**Text extract**
□ □ □ □

The author of China Connects the World, What Behind the Belt and Road Initiative urged India to join the Belt and Road project, whose artery CPEC is opposed by New Delhi.
The $46 billion CPEC has emerged as the latest sore point between India and China, the fastest-growing economies of the world who have had a history of mutual distrust after a brief war in 1962. The CPEC is the most important of all the six routes of China's ambitious Belt and Road project, which envisages to connect Asia with Europe.
This particular route, which links China's Kashgar in Xingjiang with Gwadar port in Pakistan's largest province, cuts through Gilgit-Baltistan – part of Kashmir held by Pakistan and claimed by India.
Pakistan holds the northern third of Jammu and Kashmir, and India the southern two-thirds. New Delhi blames Islamabad for a separatist campaign raging in the Indian part of Kashmir.
India says it will "resolutely" oppose the corridor as it is a matter of "sovereignty".
This highway also passes through the disputed region between India and Pakistan, which New Delhi has always considered a security threat.
Wang said India was unnecessarily concerned about CPEC, which, he said, was an economic programme.
Indian security experts fear after gaining access to Gwadar port, the Chinese will find it easy to sail into the Indian Ocean. However, China says the project is being implemented only for economic advantages.
Asked how the issue of CPEC would be resolved, Wang said: "You should ask Pakistan."
It's because of the CPEC that India has been non-committal about joining the Belt and Project. Also, New Delhi is highly unlikely to attend the Belt and Road conference in Beijing on 14-15 May.

□ □ □ □

**Things to do**
(1) Echo the CPEC passage word for word, from "The author of" to "part of Kashmir.".
(2) For each statement, say yes or no according to the CPEC passage, and support each answer with its deciding words, quoted exactly. (a) The CPEC route runs between Kashgar and Gwadar port. (b) India holds the northern third of Jammu and Kashmir. (c) The Belt and Road conference in Beijing is scheduled for 14-15 May.

**Dataset section**

□ □ □ □

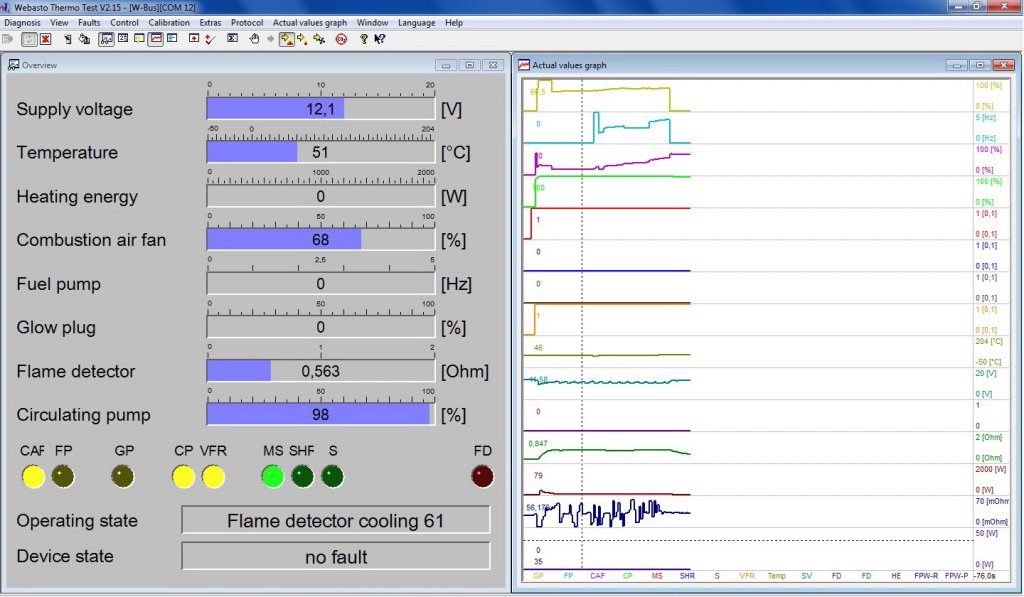
Task: Click the SHR label in graph legend
Action: [x=687, y=576]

□ □ □ □

**Responses to the exercise**
(1)
The author of China Connects the World, What Behind the Belt and Road Initiative urged India to join the Belt and Road project, whose artery CPEC is opposed by New Delhi.
The $46 billion CPEC has emerged as the latest sore point between India and China, the fastest-growing economies of the world who have had a history of mutual distrust after a brief war in 1962. The CPEC is the most important of all the six routes of China's ambitious Belt and Road project, which envisages to connect Asia with Europe.
This particular route, which links China's Kashgar in Xingjiang with Gwadar port in Pakistan's largest province, cuts through Gilgit-Baltistan – part of Kashmir held by Pakistan and claimed by India.
Pakistan holds the northern third of Jammu and Kashmir, and India the southern two-thirds. New Delhi blames Islamabad for a separatist campaign raging in the Indian part of Kashmir.

(2)
(a) Yes: "links China's Kashgar in Xingjiang with Gwadar port in Pakistan's largest province"
(b) No: "Pakistan holds the northern third of Jammu and Kashmir, and India the southern two-thirds."
(c) Yes: "the Belt and Road conference in Beijing on 14-15 May"